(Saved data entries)
__________________________________________________
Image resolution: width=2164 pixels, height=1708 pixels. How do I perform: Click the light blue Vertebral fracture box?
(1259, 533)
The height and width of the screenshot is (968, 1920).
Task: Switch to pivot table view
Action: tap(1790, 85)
__________________________________________________
Produce a verbatim transcription of the entries above.

Image resolution: width=2164 pixels, height=1708 pixels. How do I perform: Click the light blue Vertebral fracture box?
(1259, 533)
The height and width of the screenshot is (968, 1920).
Task: Switch to pivot table view
Action: tap(1790, 85)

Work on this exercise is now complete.